Nigeria, Yoruba Indigo / Gasali Adeyemo, Indigo Dyeing
Gasali Adeyemo, raised in the small village of Ofatedo in Nigeria, loved art and textiles from a young age. His mother, his first and most important teacher, taught him the traditional technique of Adire Eleko, the oldest resist technique in Nigerian culture. Adire Eleko is the process of creating designs using cassava paste (also called yucca), a small broom, and a chicken feather. There are two techniques in Adire, the first is to use a stencil, and the second is to create the patterns by hand. After the pattern is created the piece is dyed and then the cassava is scraped off with a small knife. As well as Adire, Adeyemo creates textiles using two other traditional Yoruba techniques: Batik and Tie-dye. Batik is the process of creating designs using wax. The wax can be applied to the fabric using wood stamps, stencils, or foam rubber. After creating the design on the fabric, the piece is dyed and the wax removed. Tie-Dye is the process of using raffia to tie fabric and then dying the fabric.
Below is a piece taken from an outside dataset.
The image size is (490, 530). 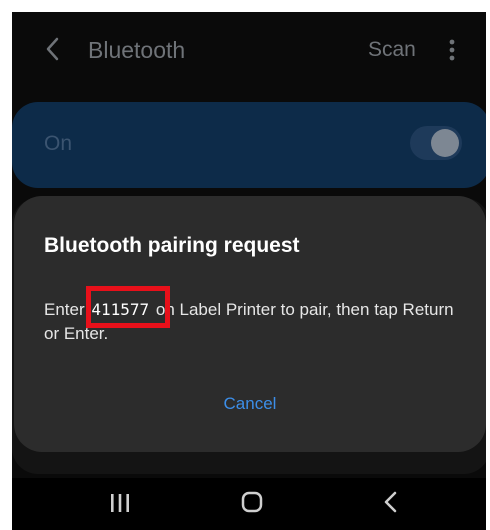 I want to click on nav-back-icon, so click(x=391, y=502).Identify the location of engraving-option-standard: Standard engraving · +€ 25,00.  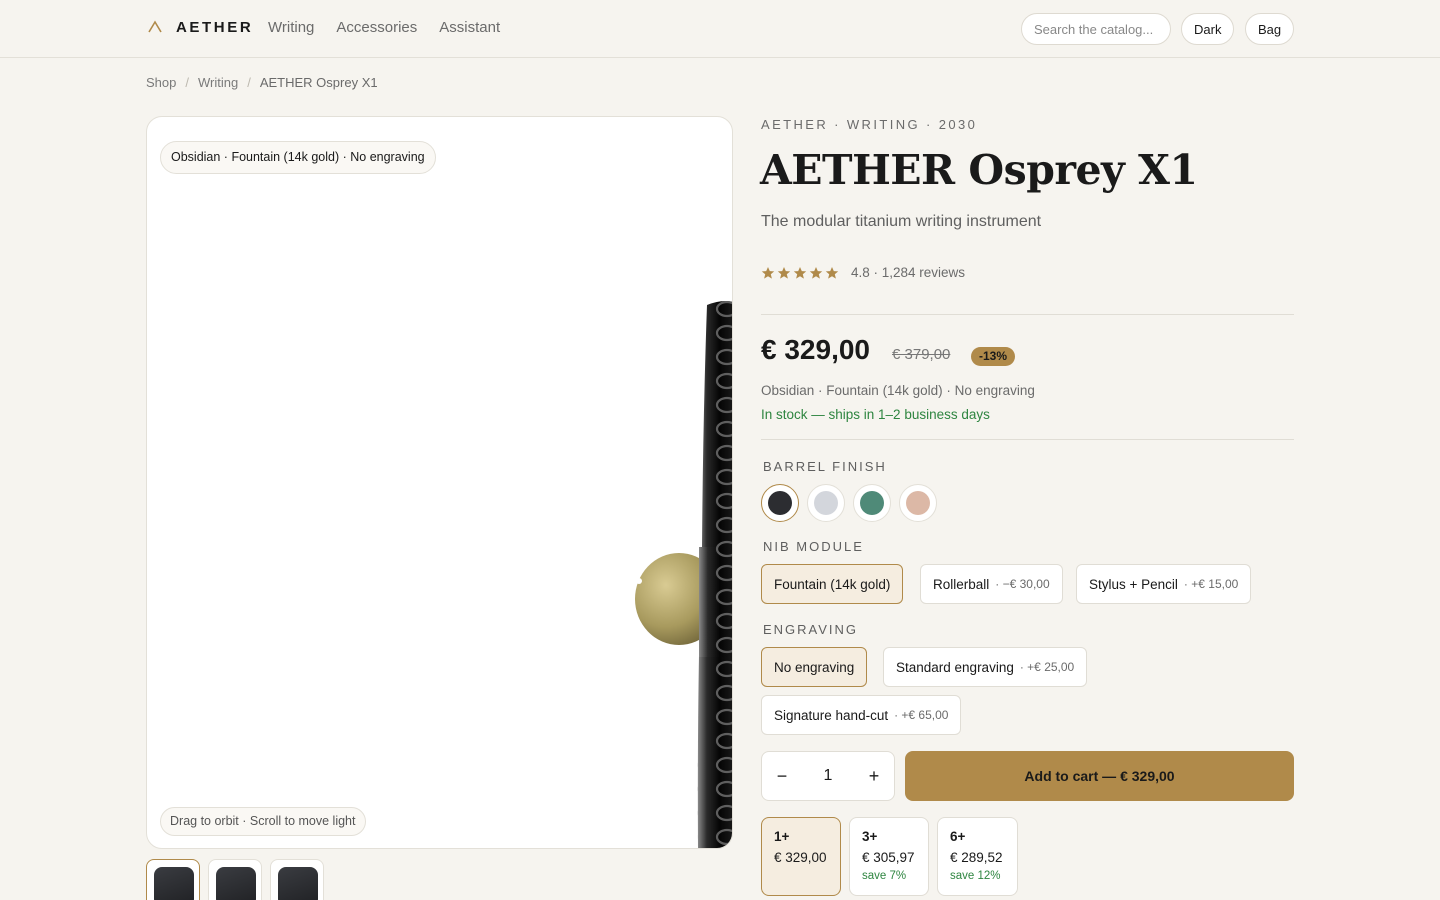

Each of the designs Adeyemo uses in his fiber art were passed down through the generations, they each have specific meanings. Depending on which technique he is doing, different designs are used. The design he use are a way to preserve snapshots of daily life, they show what he sees and does in his village. They can also be used to identify the community as Yoruba when they are traveling, the clothing they wear is like an identification card letting people know where they are from. One example of a design is called Ore Merin which means Four Friends. This design represents unity and is often given as a gift for celebrations. Most of the materials Adeyemo uses grow around his village. Cotton is grown near his village and made into the fabric that he uses for his work. The indigo plant grows wild in Nigeria, but only during the rainy season so they have to pick as much as possible while it is growing and then store it so that they can have indigo year round.